Glucose homeostasis, beta cell function, and insulin resistance in relation to vitamin D status after gestational diabetes mellitus
Author(s) -
Shaat Nael,
Ignell Claes,
Katsarou Anastasia,
Berntorp Kerstin
Publication year - 2017
Publication title -
acta obstetricia et gynecologica scandinavica
Language(s) - English
Resource type - Journals
SCImago Journal Rank - 1.401
H-Index - 102
eISSN - 1600-0412
pISSN - 0001-6349
DOI - 10.1111/aogs.13124
Subject(s) - gestational diabetes , insulin resistance , medicine , endocrinology , diabetes mellitus , body mass index , glucose homeostasis , vitamin d and neurology , insulin , homeostasis , type 2 diabetes , pregnancy , gestation , biology , genetics
We wanted to determine vitamin D status after gestational diabetes mellitus ( GDM ) and to evaluate whether levels of 25‐hydroxyvitamin D 3 (25 OHD 3 ) are associated with beta cell function, insulin resistance or a diagnosis of diabetes after GDM . Material and methods Glucose homeostasis was assessed during a 75‐g oral glucose tolerance test one to two years after delivery in 376 women with previous GDM (287 European and 78 non‐European, including 33 Arab and 35 Asian women). Insulin resistance was estimated using homeostasis model assessment of insulin resistance ( HOMA ‐ IR ). The insulinogenic index (I/G30) and the disposition index [(I/G30)/ HOMA ‐ IR ] were used to calculate insulin secretion. Concentrations of serum 25 OHD 3 were determined.

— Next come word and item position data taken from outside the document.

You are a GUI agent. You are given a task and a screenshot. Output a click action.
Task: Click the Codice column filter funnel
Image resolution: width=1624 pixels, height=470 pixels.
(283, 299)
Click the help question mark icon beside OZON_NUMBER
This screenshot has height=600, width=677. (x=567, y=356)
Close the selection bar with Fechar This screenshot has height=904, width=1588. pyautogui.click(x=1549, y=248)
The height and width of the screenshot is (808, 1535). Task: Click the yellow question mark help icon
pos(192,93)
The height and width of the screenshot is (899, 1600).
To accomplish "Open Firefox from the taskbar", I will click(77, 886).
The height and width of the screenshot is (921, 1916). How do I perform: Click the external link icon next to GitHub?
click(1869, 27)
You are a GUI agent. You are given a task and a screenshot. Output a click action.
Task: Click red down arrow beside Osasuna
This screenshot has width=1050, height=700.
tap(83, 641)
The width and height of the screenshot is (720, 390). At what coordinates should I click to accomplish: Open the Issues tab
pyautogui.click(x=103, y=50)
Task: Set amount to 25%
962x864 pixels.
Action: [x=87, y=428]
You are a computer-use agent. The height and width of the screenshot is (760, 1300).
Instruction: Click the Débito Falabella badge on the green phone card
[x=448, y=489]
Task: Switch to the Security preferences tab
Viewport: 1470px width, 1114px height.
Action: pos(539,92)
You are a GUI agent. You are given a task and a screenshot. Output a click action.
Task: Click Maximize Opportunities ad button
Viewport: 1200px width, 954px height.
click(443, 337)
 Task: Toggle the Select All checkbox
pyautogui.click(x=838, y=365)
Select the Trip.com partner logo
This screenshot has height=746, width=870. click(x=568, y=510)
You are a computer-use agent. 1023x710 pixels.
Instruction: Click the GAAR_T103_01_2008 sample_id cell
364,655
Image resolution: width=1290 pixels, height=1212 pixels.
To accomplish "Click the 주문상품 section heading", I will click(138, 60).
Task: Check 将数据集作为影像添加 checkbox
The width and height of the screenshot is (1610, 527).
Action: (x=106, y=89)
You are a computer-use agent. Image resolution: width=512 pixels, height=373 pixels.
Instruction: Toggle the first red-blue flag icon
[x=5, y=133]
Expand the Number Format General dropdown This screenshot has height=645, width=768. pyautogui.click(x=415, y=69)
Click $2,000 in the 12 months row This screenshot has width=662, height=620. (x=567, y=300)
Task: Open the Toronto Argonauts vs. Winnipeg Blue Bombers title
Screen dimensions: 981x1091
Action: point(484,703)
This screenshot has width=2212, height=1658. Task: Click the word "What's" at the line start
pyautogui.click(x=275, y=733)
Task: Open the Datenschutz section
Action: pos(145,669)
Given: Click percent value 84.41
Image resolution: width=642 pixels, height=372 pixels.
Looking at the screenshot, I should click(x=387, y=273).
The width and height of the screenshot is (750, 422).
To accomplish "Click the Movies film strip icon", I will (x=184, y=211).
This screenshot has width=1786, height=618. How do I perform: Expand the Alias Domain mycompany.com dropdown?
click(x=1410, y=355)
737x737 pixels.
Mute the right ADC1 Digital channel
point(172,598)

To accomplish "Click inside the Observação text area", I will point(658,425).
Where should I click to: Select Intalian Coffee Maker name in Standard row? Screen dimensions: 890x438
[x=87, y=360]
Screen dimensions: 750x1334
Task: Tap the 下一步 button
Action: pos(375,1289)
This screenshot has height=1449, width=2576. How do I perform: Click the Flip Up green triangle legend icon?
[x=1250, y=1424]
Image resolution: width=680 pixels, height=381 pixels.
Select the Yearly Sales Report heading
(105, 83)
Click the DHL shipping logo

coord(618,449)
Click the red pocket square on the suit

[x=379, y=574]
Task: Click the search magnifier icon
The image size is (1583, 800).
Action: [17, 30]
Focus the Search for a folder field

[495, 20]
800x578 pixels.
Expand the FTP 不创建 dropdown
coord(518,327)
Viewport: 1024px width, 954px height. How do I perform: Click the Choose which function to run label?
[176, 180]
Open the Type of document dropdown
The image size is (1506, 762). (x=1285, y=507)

Results Mean (± SD ) 25 OHD 3 concentration was 50.0 ± 22.3 nmol/L and differed significantly among subgroups of body mass index, ethnicity, and glucose tolerance status; 53% had 25 OHD 3 levels <50 nmol/L and 87% had 25 OHD 3 levels <75 nmol/L. There was a negative correlation between 25 OHD 3 concentration and HOMA ‐ IR ( p < 0.001) and a positive correlation between 25 OHD 3 and disposition index ( p = 0.002) in univariable regression analysis. Correlations attenuated after adjustment for body mass index. In univariable regression analysis, 25 OHD 3 concentrations were significantly associated with diabetes after GDM ( p = 0.004). However, in a multivariable model, non‐European origin, HOMA ‐ IR and insulinogenic index were significantly associated with postpartum diabetes, whereas 25 OHD 3 concentrations were not. Conclusion Vitamin D deficiency/insufficiency in previous GDM cases appears to be associated with beta cell dysfunction and insulin resistance, but not with postpartum diabetes when factors well known to influence type‐2 diabetes were adjusted for.